ABOUT THIS EXERCISE: Copy each entry below exactly as it reads.

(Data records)
^^^^^^^^

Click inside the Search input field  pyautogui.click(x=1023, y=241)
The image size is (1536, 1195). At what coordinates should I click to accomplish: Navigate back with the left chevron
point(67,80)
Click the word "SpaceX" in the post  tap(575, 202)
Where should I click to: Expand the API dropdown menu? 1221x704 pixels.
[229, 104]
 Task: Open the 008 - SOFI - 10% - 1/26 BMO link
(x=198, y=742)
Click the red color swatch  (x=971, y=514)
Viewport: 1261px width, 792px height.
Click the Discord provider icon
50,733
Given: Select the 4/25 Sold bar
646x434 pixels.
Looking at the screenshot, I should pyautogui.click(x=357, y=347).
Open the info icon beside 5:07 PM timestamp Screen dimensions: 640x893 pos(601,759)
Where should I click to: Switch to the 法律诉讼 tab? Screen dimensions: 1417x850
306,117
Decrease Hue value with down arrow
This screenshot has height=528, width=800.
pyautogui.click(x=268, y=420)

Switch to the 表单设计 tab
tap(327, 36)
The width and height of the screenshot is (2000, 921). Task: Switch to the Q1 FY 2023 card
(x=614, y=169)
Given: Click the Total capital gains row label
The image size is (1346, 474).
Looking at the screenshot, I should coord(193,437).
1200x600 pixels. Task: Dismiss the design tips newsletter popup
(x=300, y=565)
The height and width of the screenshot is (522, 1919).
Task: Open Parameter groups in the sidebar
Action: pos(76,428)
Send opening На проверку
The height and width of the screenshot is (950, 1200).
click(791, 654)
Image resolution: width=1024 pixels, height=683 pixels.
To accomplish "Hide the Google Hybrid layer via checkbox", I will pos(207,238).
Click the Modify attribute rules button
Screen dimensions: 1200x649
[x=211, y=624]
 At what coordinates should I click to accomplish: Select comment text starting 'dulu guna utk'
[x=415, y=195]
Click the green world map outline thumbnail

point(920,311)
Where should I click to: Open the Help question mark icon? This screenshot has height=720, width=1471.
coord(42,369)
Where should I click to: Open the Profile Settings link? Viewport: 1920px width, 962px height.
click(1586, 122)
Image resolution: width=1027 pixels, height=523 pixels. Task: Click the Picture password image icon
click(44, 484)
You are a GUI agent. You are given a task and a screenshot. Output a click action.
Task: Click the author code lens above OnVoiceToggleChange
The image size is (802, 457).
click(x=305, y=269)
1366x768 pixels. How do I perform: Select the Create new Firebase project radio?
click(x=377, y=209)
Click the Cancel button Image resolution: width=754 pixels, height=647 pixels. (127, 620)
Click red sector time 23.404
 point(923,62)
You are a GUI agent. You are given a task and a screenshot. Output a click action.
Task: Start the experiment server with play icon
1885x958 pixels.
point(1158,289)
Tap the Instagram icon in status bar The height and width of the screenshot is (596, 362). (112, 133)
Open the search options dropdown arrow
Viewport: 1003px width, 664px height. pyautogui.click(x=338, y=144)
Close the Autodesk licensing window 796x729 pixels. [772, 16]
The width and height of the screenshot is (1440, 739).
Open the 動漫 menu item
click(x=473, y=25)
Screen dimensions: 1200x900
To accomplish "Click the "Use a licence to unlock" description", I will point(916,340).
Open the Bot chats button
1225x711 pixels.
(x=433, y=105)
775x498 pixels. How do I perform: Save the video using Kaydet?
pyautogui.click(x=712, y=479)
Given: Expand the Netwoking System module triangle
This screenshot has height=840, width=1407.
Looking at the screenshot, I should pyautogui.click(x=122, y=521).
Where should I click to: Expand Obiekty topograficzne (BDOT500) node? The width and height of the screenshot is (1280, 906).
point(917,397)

^^^^^^^^

THE COMPLETED TASK:
Click inside the Search input field  pyautogui.click(x=1023, y=241)
The image size is (1536, 1195). At what coordinates should I click to accomplish: Navigate back with the left chevron
point(67,80)
Click the word "SpaceX" in the post  tap(575, 202)
Where should I click to: Expand the API dropdown menu? 1221x704 pixels.
[229, 104]
 Task: Open the 008 - SOFI - 10% - 1/26 BMO link
(x=198, y=742)
Click the red color swatch  (x=971, y=514)
Viewport: 1261px width, 792px height.
Click the Discord provider icon
50,733
Given: Select the 4/25 Sold bar
646x434 pixels.
Looking at the screenshot, I should pyautogui.click(x=357, y=347).
Open the info icon beside 5:07 PM timestamp Screen dimensions: 640x893 pos(601,759)
Where should I click to: Switch to the 法律诉讼 tab? Screen dimensions: 1417x850
306,117
Decrease Hue value with down arrow
This screenshot has height=528, width=800.
pyautogui.click(x=268, y=420)

Switch to the 表单设计 tab
tap(327, 36)
The width and height of the screenshot is (2000, 921). Task: Switch to the Q1 FY 2023 card
(x=614, y=169)
Given: Click the Total capital gains row label
The image size is (1346, 474).
Looking at the screenshot, I should coord(193,437).
1200x600 pixels. Task: Dismiss the design tips newsletter popup
(x=300, y=565)
The height and width of the screenshot is (522, 1919).
Task: Open Parameter groups in the sidebar
Action: pos(76,428)
Send opening На проверку
The height and width of the screenshot is (950, 1200).
click(791, 654)
Image resolution: width=1024 pixels, height=683 pixels.
To accomplish "Hide the Google Hybrid layer via checkbox", I will pos(207,238).
Click the Modify attribute rules button
Screen dimensions: 1200x649
[x=211, y=624]
 At what coordinates should I click to accomplish: Select comment text starting 'dulu guna utk'
[x=415, y=195]
Click the green world map outline thumbnail

point(920,311)
Where should I click to: Open the Help question mark icon? This screenshot has height=720, width=1471.
coord(42,369)
Where should I click to: Open the Profile Settings link? Viewport: 1920px width, 962px height.
click(1586, 122)
Image resolution: width=1027 pixels, height=523 pixels. Task: Click the Picture password image icon
click(44, 484)
You are a GUI agent. You are given a task and a screenshot. Output a click action.
Task: Click the author code lens above OnVoiceToggleChange
The image size is (802, 457).
click(x=305, y=269)
1366x768 pixels. How do I perform: Select the Create new Firebase project radio?
click(x=377, y=209)
Click the Cancel button Image resolution: width=754 pixels, height=647 pixels. (127, 620)
Click red sector time 23.404
 point(923,62)
You are a GUI agent. You are given a task and a screenshot. Output a click action.
Task: Start the experiment server with play icon
1885x958 pixels.
point(1158,289)
Tap the Instagram icon in status bar The height and width of the screenshot is (596, 362). (112, 133)
Open the search options dropdown arrow
Viewport: 1003px width, 664px height. pyautogui.click(x=338, y=144)
Close the Autodesk licensing window 796x729 pixels. [772, 16]
The width and height of the screenshot is (1440, 739).
Open the 動漫 menu item
click(x=473, y=25)
Screen dimensions: 1200x900
To accomplish "Click the "Use a licence to unlock" description", I will point(916,340).
Open the Bot chats button
1225x711 pixels.
(x=433, y=105)
775x498 pixels. How do I perform: Save the video using Kaydet?
pyautogui.click(x=712, y=479)
Given: Expand the Netwoking System module triangle
This screenshot has height=840, width=1407.
Looking at the screenshot, I should pyautogui.click(x=122, y=521).
Where should I click to: Expand Obiekty topograficzne (BDOT500) node? The width and height of the screenshot is (1280, 906).
point(917,397)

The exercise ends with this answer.